### [Given problem]
In the stretch of items from the line containing "Tap the status bar clock showing 01:02" through the line containing "tap(159, 218)", change "magnifier" to "magnifying glass" and give those lines again with everything else unchanged.

### [Data for this task]
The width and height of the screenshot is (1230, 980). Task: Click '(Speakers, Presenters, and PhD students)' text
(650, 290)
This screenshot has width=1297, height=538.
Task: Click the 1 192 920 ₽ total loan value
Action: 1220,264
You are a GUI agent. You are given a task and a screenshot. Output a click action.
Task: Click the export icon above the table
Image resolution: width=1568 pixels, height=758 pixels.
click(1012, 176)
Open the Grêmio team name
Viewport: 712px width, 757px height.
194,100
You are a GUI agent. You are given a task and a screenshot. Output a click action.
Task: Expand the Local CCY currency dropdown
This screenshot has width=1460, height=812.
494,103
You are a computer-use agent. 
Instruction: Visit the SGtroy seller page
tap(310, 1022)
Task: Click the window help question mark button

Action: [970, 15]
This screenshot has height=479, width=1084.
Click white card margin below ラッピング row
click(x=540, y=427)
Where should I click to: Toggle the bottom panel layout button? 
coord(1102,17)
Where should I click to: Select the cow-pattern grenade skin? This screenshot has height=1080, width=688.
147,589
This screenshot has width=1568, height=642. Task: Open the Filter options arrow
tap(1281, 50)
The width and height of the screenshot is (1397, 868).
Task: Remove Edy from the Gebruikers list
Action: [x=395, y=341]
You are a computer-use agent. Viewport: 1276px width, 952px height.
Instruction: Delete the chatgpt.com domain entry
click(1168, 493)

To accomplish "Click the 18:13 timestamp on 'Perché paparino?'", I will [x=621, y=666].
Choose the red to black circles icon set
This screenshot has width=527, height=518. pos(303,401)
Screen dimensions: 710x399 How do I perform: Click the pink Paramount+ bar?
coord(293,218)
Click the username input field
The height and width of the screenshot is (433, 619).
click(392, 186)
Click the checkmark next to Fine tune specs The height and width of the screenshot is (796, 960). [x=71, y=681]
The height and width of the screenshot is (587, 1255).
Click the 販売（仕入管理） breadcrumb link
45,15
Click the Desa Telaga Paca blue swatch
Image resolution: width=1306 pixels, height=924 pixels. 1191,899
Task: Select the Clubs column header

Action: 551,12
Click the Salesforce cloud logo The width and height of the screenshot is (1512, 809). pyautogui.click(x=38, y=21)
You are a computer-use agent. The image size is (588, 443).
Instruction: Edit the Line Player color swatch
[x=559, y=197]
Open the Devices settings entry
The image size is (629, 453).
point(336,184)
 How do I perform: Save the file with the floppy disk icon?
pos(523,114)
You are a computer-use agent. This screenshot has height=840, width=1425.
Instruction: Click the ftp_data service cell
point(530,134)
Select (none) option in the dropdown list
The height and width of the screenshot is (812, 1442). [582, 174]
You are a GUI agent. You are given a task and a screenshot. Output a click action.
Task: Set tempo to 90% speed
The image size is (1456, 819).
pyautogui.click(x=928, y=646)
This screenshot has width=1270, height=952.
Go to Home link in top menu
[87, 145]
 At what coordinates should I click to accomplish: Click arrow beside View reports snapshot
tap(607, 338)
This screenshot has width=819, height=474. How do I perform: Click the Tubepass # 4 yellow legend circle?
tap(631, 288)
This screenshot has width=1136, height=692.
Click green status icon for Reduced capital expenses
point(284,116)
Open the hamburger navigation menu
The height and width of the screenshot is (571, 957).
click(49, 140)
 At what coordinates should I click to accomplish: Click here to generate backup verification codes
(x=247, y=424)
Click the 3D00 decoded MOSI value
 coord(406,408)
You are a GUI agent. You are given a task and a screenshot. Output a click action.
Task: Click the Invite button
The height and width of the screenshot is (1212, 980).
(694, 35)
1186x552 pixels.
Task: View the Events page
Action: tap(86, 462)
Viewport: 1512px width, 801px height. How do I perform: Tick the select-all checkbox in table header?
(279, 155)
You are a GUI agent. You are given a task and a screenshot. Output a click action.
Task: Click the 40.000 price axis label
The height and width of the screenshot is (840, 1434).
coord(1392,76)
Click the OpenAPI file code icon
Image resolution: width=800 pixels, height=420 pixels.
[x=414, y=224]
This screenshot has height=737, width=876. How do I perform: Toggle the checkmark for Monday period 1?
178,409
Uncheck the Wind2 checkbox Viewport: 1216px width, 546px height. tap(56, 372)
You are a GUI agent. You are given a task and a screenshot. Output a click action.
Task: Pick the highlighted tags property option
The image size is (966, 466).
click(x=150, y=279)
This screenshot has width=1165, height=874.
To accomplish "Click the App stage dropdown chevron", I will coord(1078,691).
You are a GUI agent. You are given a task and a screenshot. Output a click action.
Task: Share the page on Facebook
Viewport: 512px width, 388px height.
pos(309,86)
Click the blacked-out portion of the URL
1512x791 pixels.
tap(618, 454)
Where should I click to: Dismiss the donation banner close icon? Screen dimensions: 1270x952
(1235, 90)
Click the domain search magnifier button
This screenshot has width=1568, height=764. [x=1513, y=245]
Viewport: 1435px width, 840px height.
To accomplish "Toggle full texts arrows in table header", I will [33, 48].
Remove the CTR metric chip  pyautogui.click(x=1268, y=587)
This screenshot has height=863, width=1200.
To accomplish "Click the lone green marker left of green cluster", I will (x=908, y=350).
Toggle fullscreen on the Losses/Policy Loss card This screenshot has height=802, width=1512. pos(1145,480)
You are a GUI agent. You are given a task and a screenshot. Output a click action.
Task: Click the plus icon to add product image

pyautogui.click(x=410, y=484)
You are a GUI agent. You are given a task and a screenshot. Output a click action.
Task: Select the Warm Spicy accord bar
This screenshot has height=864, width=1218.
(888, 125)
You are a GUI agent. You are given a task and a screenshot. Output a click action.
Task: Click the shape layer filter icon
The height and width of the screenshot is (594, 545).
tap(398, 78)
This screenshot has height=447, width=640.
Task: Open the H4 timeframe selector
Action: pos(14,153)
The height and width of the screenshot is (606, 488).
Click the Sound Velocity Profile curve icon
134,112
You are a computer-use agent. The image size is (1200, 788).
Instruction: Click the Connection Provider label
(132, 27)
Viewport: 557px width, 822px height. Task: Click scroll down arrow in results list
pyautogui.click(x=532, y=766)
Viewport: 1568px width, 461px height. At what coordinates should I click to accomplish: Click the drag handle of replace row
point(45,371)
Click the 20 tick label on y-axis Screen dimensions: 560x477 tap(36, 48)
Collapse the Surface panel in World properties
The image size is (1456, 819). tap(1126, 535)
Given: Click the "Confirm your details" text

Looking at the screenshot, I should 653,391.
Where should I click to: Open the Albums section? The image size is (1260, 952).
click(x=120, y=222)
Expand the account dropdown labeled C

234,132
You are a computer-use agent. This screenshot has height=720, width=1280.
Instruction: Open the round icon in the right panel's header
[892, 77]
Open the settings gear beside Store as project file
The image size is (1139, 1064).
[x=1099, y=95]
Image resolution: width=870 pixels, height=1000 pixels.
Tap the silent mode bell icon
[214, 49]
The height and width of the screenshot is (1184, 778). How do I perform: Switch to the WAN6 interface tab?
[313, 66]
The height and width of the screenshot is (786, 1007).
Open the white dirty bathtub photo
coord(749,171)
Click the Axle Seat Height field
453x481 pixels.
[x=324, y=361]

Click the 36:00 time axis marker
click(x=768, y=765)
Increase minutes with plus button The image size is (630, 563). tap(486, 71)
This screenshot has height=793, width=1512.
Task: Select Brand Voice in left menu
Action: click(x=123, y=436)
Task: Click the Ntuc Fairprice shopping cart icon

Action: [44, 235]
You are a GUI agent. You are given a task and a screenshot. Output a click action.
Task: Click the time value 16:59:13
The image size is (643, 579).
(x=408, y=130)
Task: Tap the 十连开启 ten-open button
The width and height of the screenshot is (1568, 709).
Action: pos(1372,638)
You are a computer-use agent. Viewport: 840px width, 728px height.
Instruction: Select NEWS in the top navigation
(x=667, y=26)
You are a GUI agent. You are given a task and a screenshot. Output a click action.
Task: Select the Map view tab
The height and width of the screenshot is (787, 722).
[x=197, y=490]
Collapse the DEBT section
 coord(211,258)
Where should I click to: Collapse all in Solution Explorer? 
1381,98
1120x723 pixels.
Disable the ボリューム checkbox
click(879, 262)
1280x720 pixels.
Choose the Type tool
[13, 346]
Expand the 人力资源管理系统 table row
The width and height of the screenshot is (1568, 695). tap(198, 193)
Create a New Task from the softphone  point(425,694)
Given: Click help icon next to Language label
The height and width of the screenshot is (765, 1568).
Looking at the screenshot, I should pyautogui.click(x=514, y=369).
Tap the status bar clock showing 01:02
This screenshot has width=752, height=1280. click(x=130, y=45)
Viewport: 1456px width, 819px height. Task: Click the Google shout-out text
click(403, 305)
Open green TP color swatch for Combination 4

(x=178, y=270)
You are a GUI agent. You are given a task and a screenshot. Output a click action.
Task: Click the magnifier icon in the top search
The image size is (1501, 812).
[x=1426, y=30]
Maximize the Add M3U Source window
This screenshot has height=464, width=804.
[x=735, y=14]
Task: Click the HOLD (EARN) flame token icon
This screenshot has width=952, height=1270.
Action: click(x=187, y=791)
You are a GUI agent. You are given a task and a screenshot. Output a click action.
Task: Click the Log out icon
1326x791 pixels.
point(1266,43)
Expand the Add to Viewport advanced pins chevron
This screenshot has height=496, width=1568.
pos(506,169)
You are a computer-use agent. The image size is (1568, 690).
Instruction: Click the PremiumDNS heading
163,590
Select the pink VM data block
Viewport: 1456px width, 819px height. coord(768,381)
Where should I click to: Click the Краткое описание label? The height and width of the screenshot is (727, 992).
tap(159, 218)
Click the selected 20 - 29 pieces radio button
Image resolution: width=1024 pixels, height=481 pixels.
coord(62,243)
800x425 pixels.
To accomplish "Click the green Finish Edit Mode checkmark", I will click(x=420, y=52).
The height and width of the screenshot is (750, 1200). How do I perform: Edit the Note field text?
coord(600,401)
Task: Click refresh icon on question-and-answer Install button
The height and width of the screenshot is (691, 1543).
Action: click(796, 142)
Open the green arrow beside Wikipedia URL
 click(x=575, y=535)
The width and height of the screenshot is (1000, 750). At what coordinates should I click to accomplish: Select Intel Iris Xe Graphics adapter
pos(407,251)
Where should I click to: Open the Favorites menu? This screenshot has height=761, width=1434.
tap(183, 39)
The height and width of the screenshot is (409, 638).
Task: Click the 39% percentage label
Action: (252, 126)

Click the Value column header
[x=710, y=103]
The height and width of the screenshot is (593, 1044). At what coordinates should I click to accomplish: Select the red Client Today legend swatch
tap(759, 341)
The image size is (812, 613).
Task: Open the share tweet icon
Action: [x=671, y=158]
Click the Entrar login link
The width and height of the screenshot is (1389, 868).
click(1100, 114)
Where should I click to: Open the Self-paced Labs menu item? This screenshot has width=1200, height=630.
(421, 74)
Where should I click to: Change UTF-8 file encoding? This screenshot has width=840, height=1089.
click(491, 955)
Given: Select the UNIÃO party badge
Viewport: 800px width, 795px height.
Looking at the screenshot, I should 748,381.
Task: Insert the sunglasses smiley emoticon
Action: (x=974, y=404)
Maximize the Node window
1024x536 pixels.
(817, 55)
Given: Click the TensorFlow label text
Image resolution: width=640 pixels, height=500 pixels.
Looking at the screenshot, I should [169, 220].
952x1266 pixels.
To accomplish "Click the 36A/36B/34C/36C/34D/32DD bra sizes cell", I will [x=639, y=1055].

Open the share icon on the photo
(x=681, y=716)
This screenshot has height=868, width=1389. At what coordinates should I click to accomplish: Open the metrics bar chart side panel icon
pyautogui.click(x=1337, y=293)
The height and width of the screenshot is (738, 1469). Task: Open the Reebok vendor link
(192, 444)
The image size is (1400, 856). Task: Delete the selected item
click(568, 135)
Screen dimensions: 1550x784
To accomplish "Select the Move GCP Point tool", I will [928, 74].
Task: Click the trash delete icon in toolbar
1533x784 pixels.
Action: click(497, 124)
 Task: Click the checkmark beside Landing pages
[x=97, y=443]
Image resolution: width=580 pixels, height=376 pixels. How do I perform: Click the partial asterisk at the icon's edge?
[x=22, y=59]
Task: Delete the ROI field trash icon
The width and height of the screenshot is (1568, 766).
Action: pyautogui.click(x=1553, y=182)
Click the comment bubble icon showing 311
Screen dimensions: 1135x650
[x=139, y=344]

### [Result for this exercise]
Tap the status bar clock showing 01:02
This screenshot has width=752, height=1280. click(x=130, y=45)
Viewport: 1456px width, 819px height. Task: Click the Google shout-out text
click(403, 305)
Open green TP color swatch for Combination 4

(x=178, y=270)
You are a GUI agent. You are given a task and a screenshot. Output a click action.
Task: Click the magnifying glass icon in the top search
The image size is (1501, 812).
[x=1426, y=30]
Maximize the Add M3U Source window
This screenshot has height=464, width=804.
[x=735, y=14]
Task: Click the HOLD (EARN) flame token icon
This screenshot has width=952, height=1270.
Action: click(x=187, y=791)
You are a GUI agent. You are given a task and a screenshot. Output a click action.
Task: Click the Log out icon
1326x791 pixels.
point(1266,43)
Expand the Add to Viewport advanced pins chevron
This screenshot has height=496, width=1568.
pos(506,169)
You are a computer-use agent. The image size is (1568, 690).
Instruction: Click the PremiumDNS heading
163,590
Select the pink VM data block
Viewport: 1456px width, 819px height. coord(768,381)
Where should I click to: Click the Краткое описание label? The height and width of the screenshot is (727, 992).
tap(159, 218)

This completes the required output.